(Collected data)
----------------
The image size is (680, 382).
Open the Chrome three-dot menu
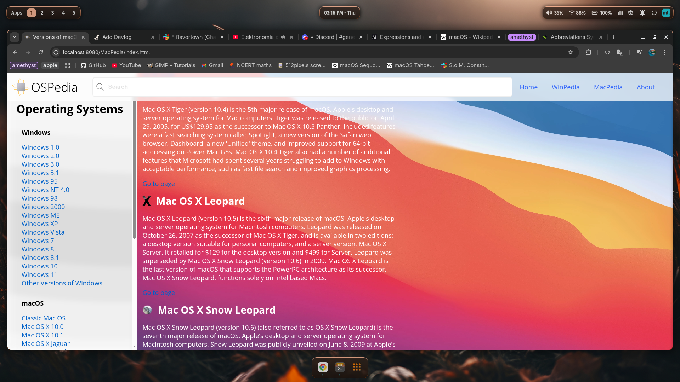[665, 52]
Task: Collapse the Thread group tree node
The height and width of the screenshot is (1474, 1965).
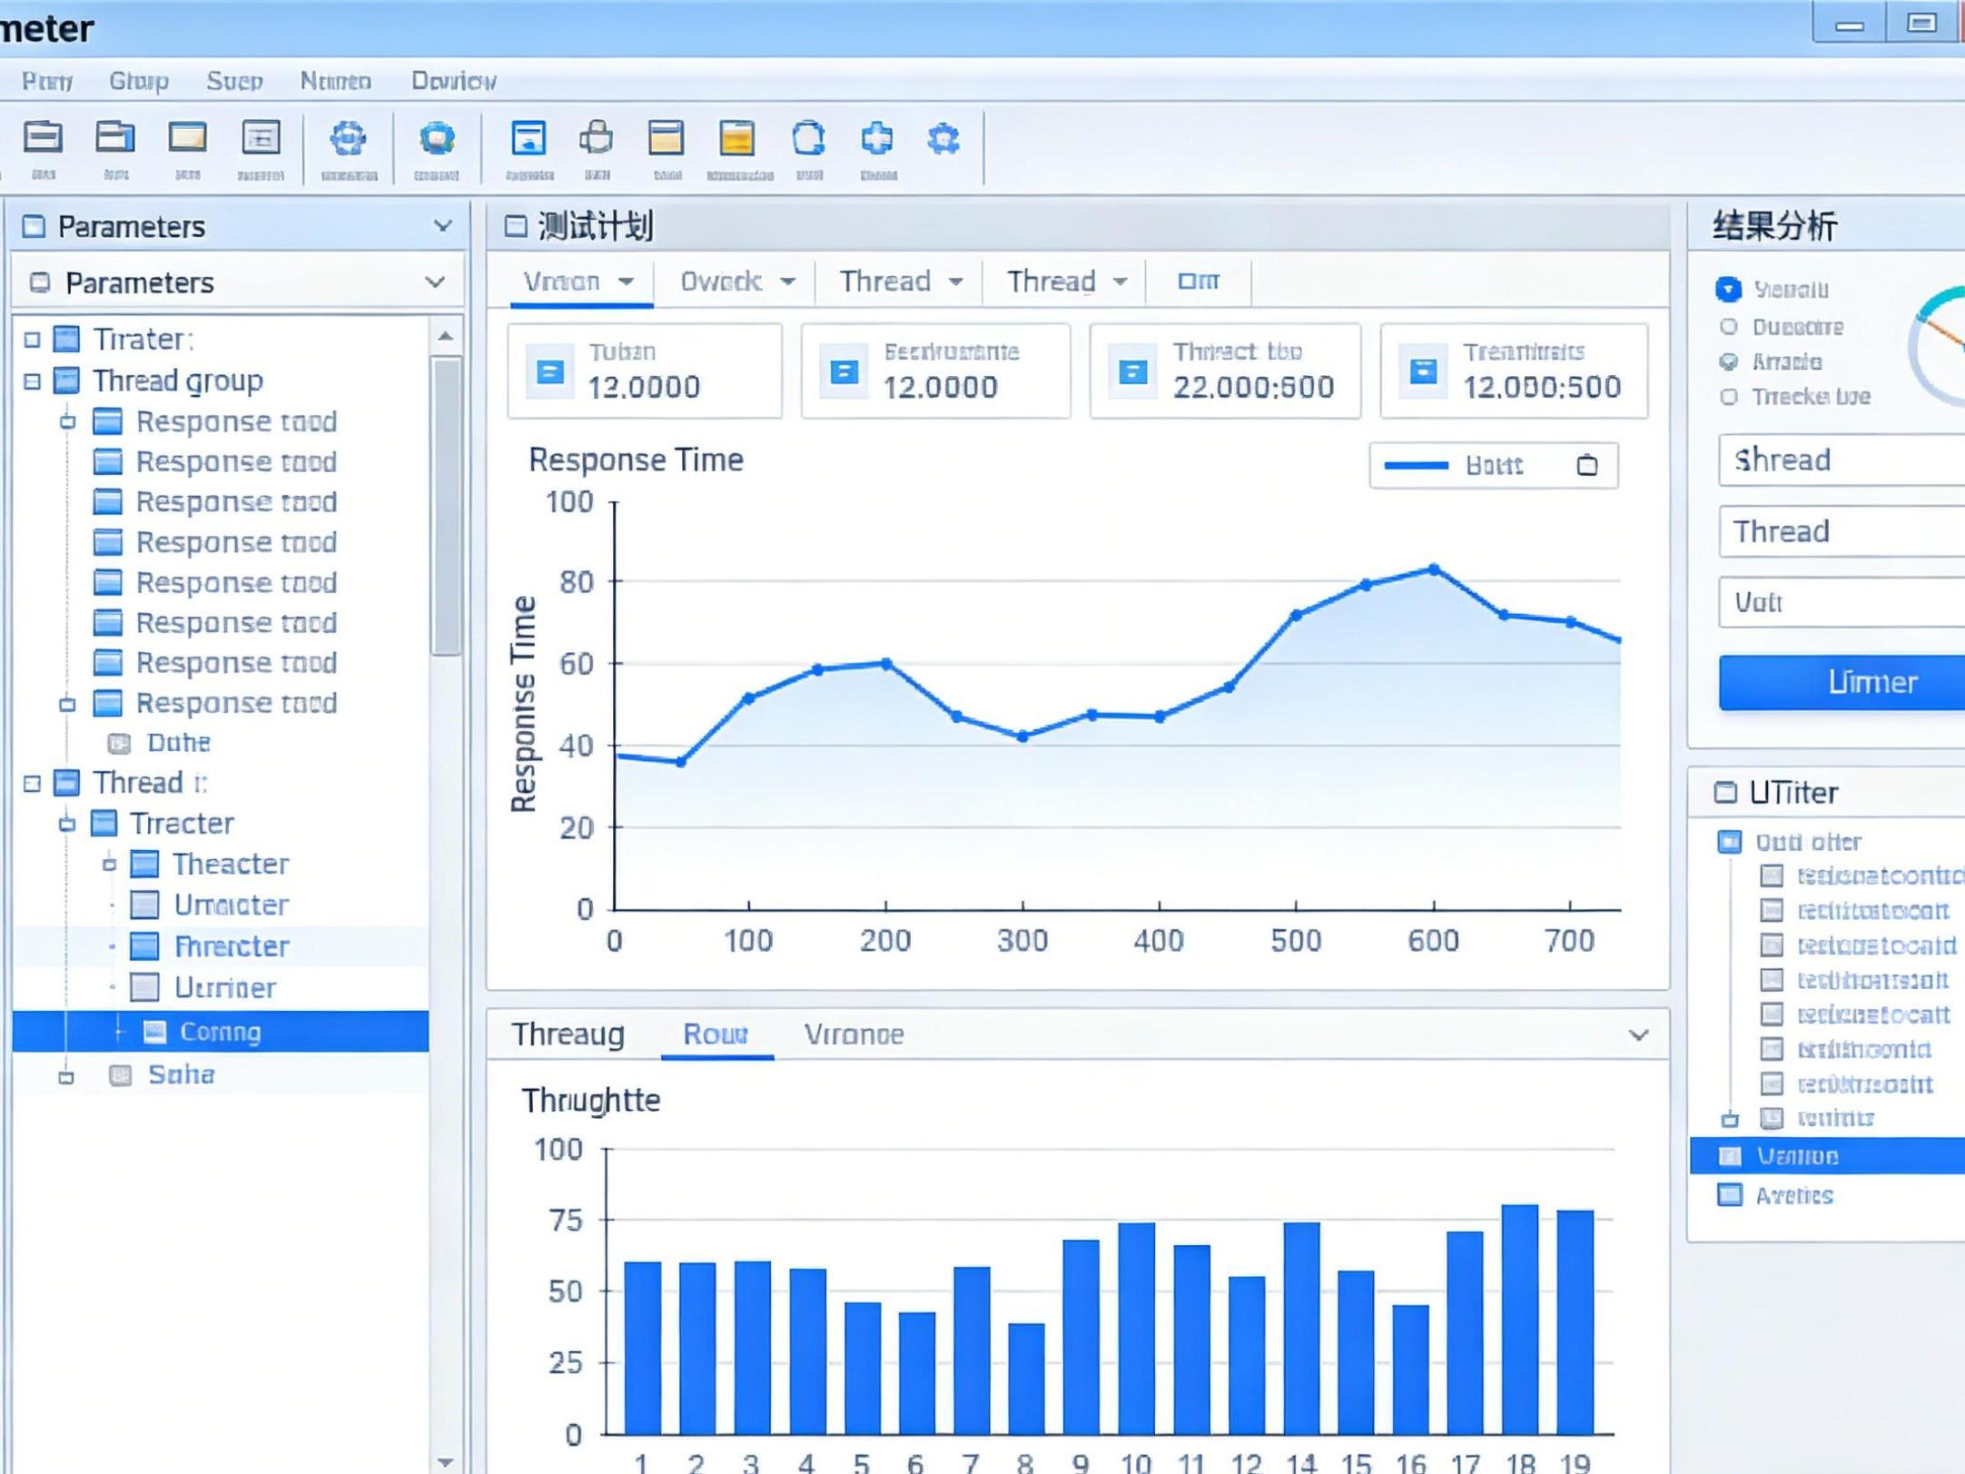Action: tap(33, 381)
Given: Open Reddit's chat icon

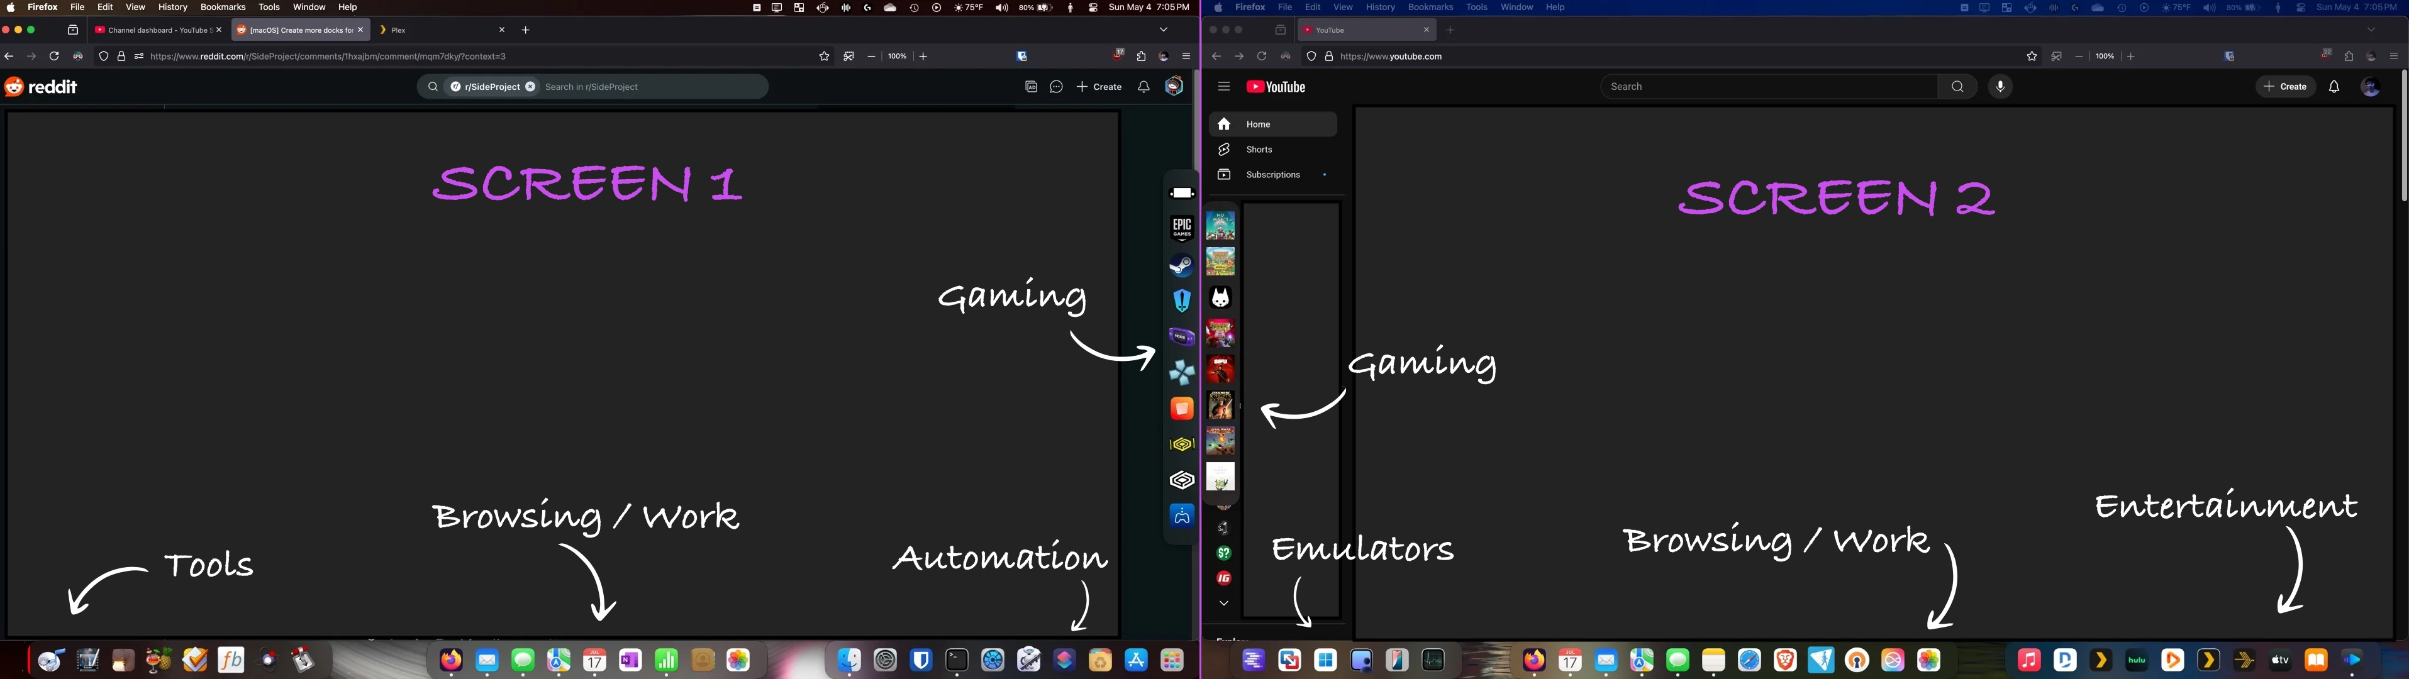Looking at the screenshot, I should coord(1056,86).
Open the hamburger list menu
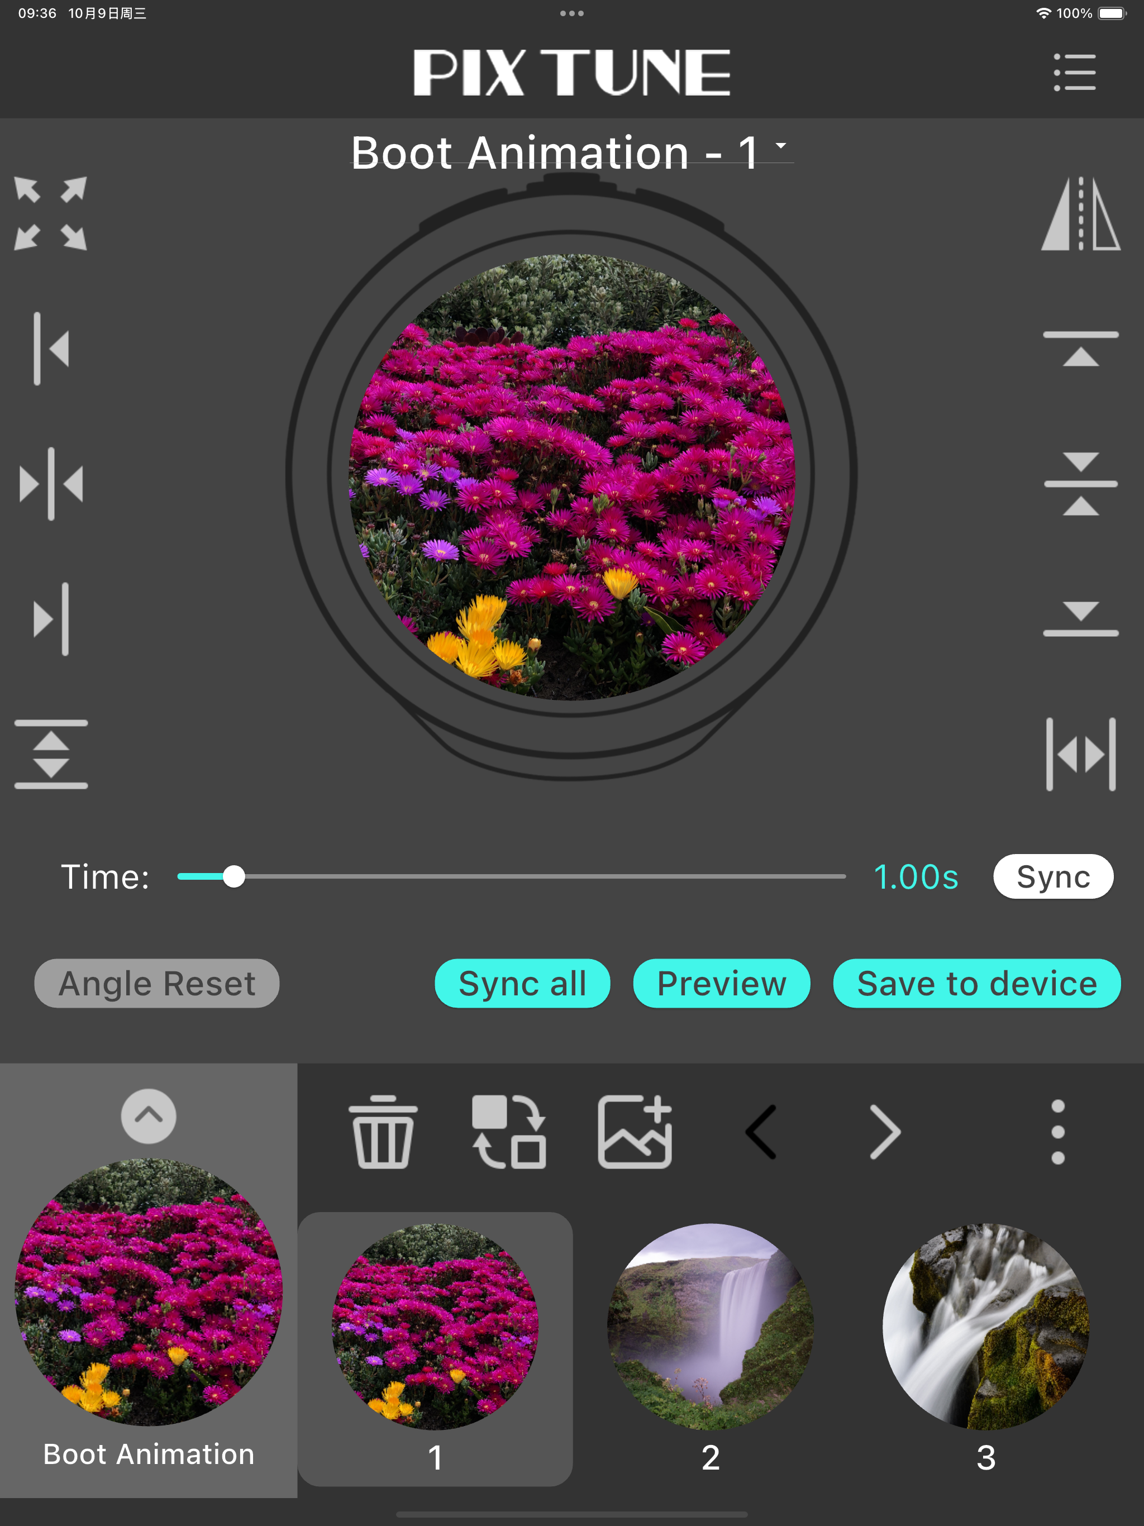This screenshot has height=1526, width=1144. coord(1074,72)
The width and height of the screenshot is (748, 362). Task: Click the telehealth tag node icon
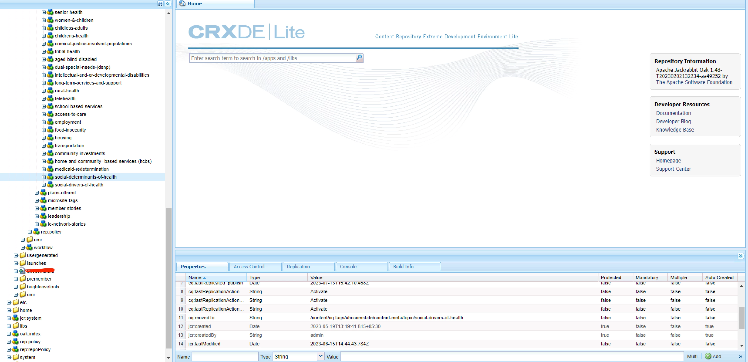tap(50, 98)
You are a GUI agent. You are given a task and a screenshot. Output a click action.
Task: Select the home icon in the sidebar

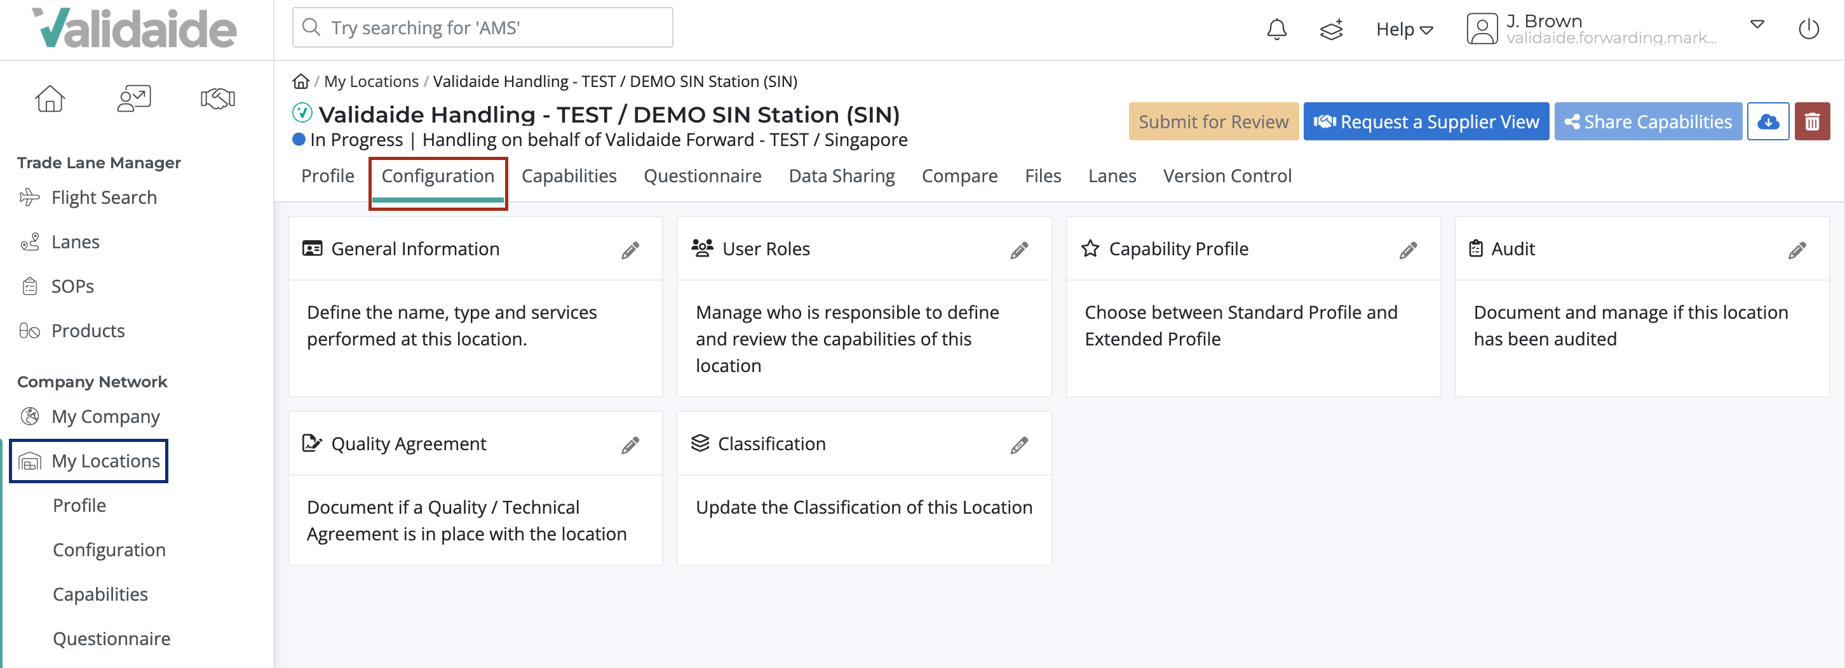point(49,99)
----------------
◆ **What is being asked**: Now write out the data word for word, skipping every picture in it.

◆ **Task response**:
The image size is (680, 382).
Open the Chrome three-dot menu
[665, 52]
Task: Collapse the Thread group tree node
The height and width of the screenshot is (1474, 1965).
Action: tap(33, 381)
Given: Open Reddit's chat icon

Looking at the screenshot, I should coord(1056,86).
Open the hamburger list menu
This screenshot has height=1526, width=1144. coord(1074,72)
The width and height of the screenshot is (748, 362). Task: Click the telehealth tag node icon
tap(50, 98)
You are a GUI agent. You are given a task and a screenshot. Output a click action.
Task: Select the home icon in the sidebar

point(49,99)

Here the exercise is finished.